Dan berdasarkan UU kebencanaan kita, selain jiwa, harta benda yang hilang atau rusak itu juga masuk kategori korban, kalau tanpa kerusakan, tanpa korban, dan kerusakan harta benda itu bukan bencana hanya peristiwa alam biasa. Tapi karena merenggut nyawa dan harta benda itu disebut bencana.
Masalahnya perspektif yang digunakan tidak mengacu pada UU itu, tapi pendekatanya sangat formalistis sehingga misalnya fakta yang terjadi pembagian hunian bagi korban dengan kategorisasi rumah rusak sedang atau berat itu standarnya sangat tinggi, yang itu tidak bisa dipastikan korban mendapatkan haknya.
Misalnya syaratnya adalah satu sertifikat satu rumah, faktanya di Kabupaten Sigi dan Donggala ini, satu sertifikat di dalamnya bisa ada 2-3 rumah.
Bagaimana dengan rencana relokasi korban gempa?
Relokasi sudah ditetapkan sejak Desember lalu, tetapi 2 areal yang terdampak khususnya Balaroa dan Petobo itu warga menolak direlokasi. Kalau di Palu ada 2 titik relokasi yakni Duyu (barat) dan Tondo (timur).
Nah Balaroa itu bagian barat tapi warga Balaroa menolak direlokasikan ke Duyu sebab itu jauh dari kegiatan ekonomi mereka.

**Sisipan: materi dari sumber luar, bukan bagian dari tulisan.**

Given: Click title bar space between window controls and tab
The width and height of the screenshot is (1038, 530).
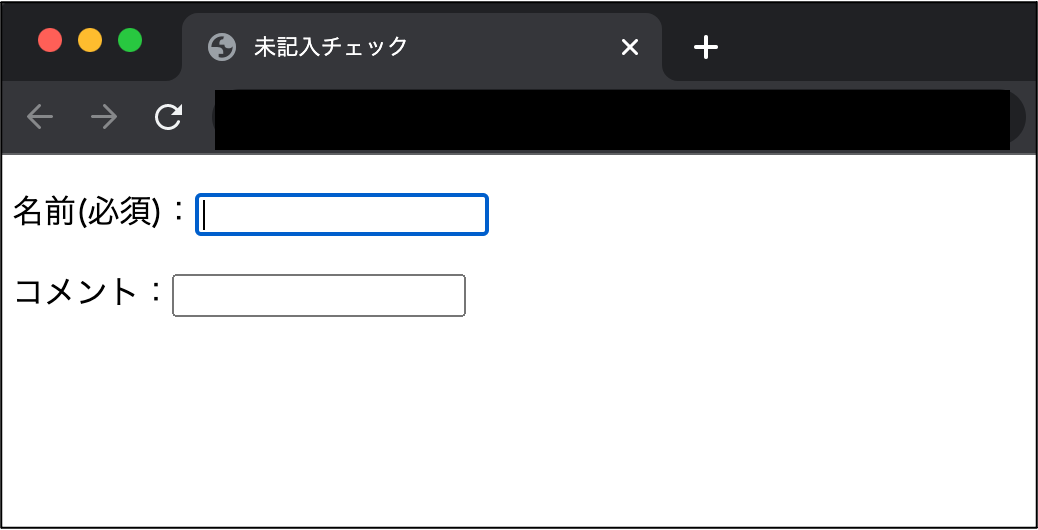Looking at the screenshot, I should pyautogui.click(x=162, y=40).
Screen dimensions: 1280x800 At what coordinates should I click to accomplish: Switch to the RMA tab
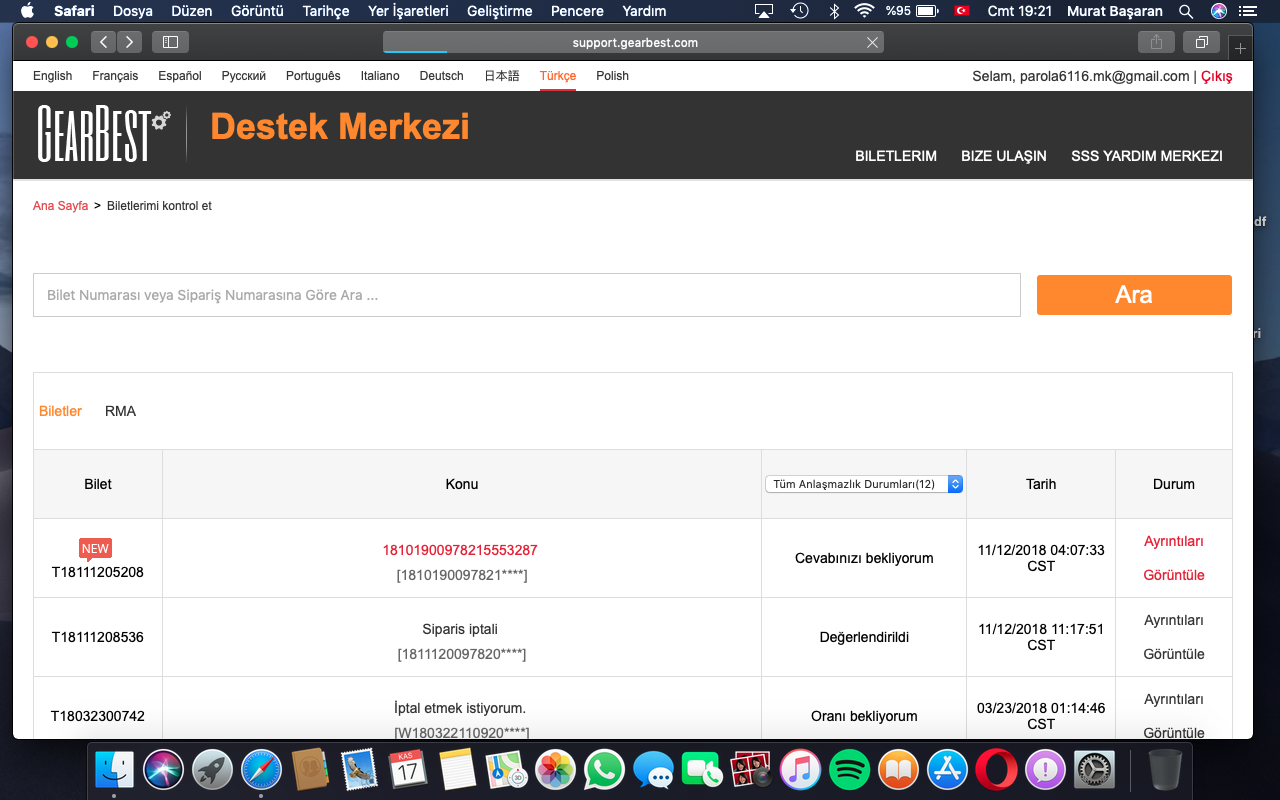tap(120, 411)
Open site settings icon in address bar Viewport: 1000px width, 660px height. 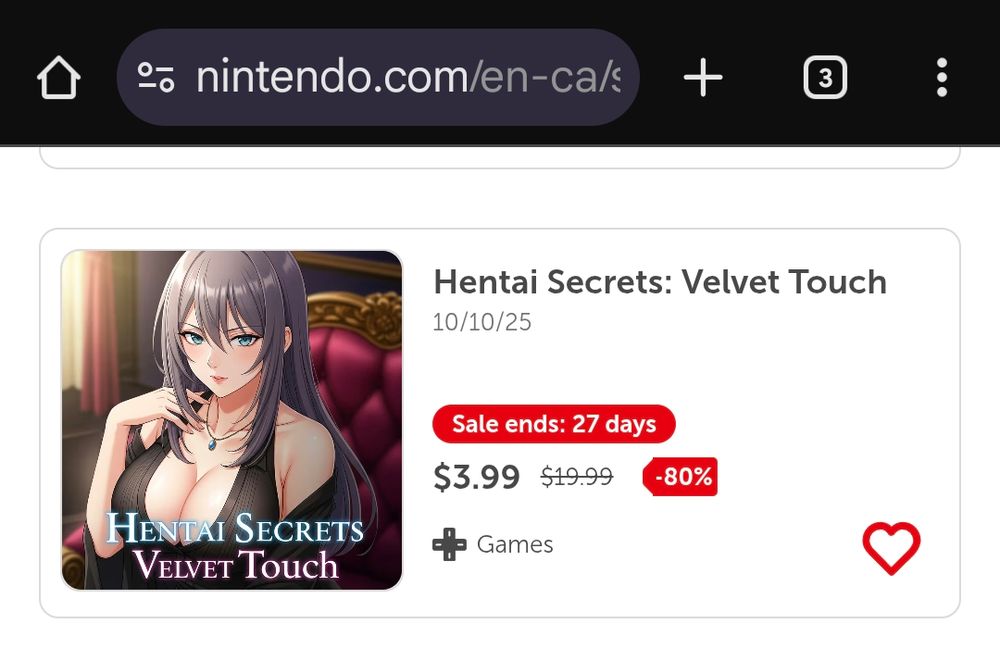(156, 77)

Pemerintah menetapkan areal relokasi itu tidak menimbang soal terintegarasi langsung dengan kegiatan ekonomi mereka. Begitu juga untuk warga Petobo akan di relokasi ke Tondo yang jaraknya kurang lebih 7 kilo.

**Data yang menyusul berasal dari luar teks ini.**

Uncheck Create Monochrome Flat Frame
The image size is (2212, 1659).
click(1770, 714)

Itu wargaPpetobo menolak karena kegiatan ekonomi mereka ada di Petobo. Ketika mereka pindah ke Tondo, bagaimana kegiatan ekonomi mereka?
Jadi setahun gempa-tsunami belum ada perubahan signifikan?
Pembangunan di daerah relokasi terancam sia-sia, tidak akan dihuni itu hunian tetap yang akan dibangun. Banyak tempat bisa belajar ketika pembangunan huntara berskala besar yang jauh dari kegiatan ekonomi warga itu sudah dipastikan tidak akan dihuni.
Bahkan ada yang lebih parah lagi, Soal revisi tata ruang Sulteng, kajian revisi tata ruang ini sedang dilakukan dan dipihak ketiga-kan oleh Pemerintah. Ketika satgas ini benar-benar bekerja, mereka harusnya menentukan rencana revisi tata ruangnya harus berperspektif kebencanaan.
Tapi ini tidak, revisi tata ruang terus berjalan yang tidak terkait perspektif kebencanaan. Padahal BMKG (Badan Meteorologi, Klimatologi dan Geofisika) sudah mengeluarkandData zona rawan bencana (DRB). Nah itu tidak nyambung dengan revisi tata ruang tadi . Seharusnya kalau sudah ada DRB tadi, itu kan harus dikaitkan dengan peta itu.